Work request
Somewhere below is a line with "The height and width of the screenshot is (866, 1400)." and, later, a line with "Task: Click the 2.40 price axis label"; repeat those two lines and all the lines between them, exactly as they are.

* * * * * * *

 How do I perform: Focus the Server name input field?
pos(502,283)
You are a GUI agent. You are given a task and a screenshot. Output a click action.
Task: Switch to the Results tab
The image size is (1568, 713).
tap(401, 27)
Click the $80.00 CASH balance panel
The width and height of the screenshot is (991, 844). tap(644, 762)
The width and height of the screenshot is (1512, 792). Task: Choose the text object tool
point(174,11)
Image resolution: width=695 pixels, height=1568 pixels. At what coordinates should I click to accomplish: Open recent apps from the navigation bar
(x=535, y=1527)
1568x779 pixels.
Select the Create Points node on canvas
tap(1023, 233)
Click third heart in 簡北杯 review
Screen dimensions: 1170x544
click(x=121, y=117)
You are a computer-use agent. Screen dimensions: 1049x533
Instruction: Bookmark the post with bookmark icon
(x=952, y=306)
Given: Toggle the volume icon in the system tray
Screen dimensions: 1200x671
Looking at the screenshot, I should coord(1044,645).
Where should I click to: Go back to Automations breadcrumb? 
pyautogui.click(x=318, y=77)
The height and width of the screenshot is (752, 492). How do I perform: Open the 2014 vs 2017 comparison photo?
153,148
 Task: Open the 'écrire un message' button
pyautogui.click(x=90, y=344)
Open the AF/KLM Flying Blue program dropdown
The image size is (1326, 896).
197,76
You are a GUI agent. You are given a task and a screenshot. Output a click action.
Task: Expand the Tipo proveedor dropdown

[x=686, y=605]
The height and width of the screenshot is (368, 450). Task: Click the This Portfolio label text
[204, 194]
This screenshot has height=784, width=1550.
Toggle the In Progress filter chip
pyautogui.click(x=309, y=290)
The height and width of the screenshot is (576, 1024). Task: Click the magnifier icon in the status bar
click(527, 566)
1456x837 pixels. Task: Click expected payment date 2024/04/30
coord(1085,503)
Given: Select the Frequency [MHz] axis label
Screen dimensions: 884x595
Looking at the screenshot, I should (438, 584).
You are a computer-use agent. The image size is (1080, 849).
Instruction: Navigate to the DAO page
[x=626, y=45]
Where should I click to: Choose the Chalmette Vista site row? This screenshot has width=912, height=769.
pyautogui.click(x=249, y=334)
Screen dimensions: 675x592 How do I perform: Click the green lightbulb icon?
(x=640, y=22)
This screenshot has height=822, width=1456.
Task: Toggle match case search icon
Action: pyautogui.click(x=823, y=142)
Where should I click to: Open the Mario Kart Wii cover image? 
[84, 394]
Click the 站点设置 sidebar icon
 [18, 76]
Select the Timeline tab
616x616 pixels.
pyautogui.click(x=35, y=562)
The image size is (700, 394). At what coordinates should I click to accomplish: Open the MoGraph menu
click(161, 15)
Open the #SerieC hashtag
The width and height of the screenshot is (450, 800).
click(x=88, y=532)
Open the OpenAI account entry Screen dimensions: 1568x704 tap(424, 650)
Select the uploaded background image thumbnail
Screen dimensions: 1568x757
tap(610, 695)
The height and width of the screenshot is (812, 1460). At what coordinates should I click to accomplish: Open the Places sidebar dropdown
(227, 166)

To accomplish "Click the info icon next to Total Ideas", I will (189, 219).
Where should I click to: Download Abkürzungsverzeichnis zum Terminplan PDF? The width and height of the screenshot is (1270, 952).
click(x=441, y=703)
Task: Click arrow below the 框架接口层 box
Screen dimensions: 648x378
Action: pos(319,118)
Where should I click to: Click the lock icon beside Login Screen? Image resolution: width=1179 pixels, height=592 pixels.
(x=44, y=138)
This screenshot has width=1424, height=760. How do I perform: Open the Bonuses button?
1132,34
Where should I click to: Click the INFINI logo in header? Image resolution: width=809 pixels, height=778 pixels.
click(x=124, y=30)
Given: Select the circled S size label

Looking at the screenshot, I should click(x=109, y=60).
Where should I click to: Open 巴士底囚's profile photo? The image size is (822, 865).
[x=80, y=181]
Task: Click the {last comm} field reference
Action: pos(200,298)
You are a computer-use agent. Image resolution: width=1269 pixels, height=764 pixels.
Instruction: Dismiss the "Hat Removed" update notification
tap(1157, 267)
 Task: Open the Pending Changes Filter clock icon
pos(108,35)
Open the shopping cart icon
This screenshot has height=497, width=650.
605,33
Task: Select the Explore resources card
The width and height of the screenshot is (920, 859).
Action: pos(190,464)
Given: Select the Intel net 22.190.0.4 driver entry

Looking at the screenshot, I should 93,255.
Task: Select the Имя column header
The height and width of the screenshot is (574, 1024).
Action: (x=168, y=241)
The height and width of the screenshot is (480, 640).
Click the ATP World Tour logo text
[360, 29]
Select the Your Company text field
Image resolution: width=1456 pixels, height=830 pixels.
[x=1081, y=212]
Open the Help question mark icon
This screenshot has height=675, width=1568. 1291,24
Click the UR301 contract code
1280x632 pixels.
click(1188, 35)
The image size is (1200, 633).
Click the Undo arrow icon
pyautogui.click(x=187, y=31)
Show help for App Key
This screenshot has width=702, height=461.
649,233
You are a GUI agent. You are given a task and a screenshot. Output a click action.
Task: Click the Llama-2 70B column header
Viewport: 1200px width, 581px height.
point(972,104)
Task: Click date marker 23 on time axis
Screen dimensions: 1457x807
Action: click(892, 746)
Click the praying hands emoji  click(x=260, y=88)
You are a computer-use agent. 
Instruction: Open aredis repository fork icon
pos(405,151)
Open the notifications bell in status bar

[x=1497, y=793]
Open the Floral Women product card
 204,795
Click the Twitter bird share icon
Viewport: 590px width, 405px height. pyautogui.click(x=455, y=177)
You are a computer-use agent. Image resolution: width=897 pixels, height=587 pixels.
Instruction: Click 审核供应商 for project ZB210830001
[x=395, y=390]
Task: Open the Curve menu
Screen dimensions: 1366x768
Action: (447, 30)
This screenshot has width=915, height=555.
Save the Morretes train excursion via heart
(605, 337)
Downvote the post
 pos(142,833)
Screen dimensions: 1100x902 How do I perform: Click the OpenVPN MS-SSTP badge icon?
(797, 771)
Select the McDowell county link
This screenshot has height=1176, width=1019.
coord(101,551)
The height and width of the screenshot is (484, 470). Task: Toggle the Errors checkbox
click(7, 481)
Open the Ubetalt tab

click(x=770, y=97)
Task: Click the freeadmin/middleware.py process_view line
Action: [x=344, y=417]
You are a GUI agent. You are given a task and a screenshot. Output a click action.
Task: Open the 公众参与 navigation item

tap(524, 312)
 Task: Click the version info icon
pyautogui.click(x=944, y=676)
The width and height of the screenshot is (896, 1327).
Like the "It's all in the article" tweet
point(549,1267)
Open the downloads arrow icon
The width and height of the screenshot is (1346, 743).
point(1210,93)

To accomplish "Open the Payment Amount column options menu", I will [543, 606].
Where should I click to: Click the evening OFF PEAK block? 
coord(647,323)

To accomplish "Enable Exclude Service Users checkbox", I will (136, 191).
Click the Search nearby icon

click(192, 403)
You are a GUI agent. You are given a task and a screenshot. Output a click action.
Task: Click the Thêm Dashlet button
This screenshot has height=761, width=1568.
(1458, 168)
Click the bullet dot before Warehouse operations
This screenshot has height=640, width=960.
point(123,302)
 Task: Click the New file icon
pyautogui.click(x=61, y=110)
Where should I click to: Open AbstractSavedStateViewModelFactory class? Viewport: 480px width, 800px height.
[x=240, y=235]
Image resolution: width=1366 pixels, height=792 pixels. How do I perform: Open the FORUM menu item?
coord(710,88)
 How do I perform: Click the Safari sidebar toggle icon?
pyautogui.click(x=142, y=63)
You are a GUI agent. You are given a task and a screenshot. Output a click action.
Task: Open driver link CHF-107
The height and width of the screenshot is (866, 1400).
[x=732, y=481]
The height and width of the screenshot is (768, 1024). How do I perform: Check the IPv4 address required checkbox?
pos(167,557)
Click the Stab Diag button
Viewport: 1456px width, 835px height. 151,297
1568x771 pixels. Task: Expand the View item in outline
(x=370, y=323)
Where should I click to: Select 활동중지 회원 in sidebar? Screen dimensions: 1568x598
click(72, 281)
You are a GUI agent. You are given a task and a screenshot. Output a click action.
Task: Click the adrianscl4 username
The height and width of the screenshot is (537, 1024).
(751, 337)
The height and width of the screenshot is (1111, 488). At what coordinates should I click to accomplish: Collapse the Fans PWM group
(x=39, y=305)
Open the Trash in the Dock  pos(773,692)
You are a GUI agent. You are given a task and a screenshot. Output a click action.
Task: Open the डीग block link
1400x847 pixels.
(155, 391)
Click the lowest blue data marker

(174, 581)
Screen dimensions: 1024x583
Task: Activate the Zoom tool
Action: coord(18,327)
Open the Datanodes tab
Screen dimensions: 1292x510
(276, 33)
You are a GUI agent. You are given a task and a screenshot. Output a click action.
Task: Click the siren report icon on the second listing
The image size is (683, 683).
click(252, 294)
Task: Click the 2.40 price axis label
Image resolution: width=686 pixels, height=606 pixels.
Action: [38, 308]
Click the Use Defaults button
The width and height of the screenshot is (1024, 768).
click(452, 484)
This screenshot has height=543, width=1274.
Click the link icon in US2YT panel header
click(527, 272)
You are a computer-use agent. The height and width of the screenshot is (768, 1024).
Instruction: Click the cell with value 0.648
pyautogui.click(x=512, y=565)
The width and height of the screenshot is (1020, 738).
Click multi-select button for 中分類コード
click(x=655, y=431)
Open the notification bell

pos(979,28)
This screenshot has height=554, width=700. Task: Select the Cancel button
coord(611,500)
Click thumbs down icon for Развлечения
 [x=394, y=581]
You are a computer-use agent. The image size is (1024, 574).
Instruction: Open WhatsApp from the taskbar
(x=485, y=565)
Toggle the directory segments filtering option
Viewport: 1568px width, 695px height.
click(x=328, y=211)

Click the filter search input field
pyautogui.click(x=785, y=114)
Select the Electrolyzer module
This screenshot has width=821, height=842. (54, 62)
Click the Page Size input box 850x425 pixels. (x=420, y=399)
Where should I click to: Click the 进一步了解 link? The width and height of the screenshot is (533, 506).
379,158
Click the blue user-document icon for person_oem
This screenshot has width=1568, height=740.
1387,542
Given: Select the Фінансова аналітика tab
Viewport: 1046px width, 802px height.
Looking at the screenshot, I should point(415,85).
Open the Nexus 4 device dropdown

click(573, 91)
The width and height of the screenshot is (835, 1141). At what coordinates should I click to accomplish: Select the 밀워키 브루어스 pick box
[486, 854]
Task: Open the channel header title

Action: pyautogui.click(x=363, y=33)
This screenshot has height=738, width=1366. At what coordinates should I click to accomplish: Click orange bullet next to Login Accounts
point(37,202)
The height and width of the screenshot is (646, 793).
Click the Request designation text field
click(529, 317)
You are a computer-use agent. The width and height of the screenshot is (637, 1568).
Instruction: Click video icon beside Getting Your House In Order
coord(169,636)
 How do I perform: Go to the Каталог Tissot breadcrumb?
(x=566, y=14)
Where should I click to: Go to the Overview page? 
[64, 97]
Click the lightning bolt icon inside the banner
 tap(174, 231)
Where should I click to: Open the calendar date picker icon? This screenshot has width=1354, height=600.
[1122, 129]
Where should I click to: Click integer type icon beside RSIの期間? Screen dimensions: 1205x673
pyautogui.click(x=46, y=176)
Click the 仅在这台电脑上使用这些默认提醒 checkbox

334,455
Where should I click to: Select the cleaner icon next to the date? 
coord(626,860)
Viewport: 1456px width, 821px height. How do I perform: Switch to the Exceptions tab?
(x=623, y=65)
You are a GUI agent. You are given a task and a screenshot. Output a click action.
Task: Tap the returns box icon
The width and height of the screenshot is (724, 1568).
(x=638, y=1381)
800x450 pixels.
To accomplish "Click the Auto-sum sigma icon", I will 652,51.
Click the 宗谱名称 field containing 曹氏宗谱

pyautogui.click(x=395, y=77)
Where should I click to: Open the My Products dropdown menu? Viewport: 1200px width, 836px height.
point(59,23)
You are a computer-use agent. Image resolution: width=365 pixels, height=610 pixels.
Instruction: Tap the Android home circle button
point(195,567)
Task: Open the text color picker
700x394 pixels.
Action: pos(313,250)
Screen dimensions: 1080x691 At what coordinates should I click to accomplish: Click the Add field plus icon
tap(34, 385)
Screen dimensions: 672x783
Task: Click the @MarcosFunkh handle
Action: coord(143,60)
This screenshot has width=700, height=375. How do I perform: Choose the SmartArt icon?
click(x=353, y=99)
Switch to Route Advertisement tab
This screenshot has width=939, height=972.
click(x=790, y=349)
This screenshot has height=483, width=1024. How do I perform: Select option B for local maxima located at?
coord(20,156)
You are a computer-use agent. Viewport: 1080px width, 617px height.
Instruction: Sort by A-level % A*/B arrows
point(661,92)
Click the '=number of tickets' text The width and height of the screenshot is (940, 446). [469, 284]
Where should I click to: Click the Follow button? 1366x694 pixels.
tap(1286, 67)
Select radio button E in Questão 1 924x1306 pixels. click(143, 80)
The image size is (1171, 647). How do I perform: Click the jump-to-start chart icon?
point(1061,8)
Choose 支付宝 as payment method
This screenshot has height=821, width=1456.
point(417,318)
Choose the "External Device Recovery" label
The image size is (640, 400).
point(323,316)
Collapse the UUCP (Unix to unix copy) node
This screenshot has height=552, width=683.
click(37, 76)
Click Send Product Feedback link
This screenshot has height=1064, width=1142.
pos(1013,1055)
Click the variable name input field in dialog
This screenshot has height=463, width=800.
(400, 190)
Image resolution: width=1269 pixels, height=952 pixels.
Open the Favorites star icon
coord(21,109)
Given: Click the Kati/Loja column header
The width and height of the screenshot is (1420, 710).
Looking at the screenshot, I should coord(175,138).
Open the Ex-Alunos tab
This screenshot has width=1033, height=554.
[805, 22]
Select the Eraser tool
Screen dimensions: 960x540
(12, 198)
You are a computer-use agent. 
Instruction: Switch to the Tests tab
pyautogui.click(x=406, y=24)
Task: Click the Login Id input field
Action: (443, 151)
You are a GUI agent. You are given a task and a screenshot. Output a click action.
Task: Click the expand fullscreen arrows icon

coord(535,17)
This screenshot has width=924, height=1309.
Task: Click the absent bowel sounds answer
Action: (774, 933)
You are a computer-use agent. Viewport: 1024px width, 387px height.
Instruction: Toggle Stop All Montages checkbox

* * * * * * *

Output
The height and width of the screenshot is (866, 1400).
[x=732, y=481]
The height and width of the screenshot is (768, 1024). How do I perform: Check the IPv4 address required checkbox?
pos(167,557)
Click the Stab Diag button
Viewport: 1456px width, 835px height. 151,297
1568x771 pixels. Task: Expand the View item in outline
(x=370, y=323)
Where should I click to: Select 활동중지 회원 in sidebar? Screen dimensions: 1568x598
click(72, 281)
You are a GUI agent. You are given a task and a screenshot. Output a click action.
Task: Click the adrianscl4 username
The height and width of the screenshot is (537, 1024).
(751, 337)
The height and width of the screenshot is (1111, 488). At what coordinates should I click to accomplish: Collapse the Fans PWM group
(x=39, y=305)
Open the Trash in the Dock  pos(773,692)
You are a GUI agent. You are given a task and a screenshot. Output a click action.
Task: Open the डीग block link
1400x847 pixels.
(155, 391)
Click the lowest blue data marker

(174, 581)
Screen dimensions: 1024x583
Task: Activate the Zoom tool
Action: coord(18,327)
Open the Datanodes tab
Screen dimensions: 1292x510
(276, 33)
You are a GUI agent. You are given a task and a screenshot. Output a click action.
Task: Click the siren report icon on the second listing
The image size is (683, 683).
click(252, 294)
Task: Click the 2.40 price axis label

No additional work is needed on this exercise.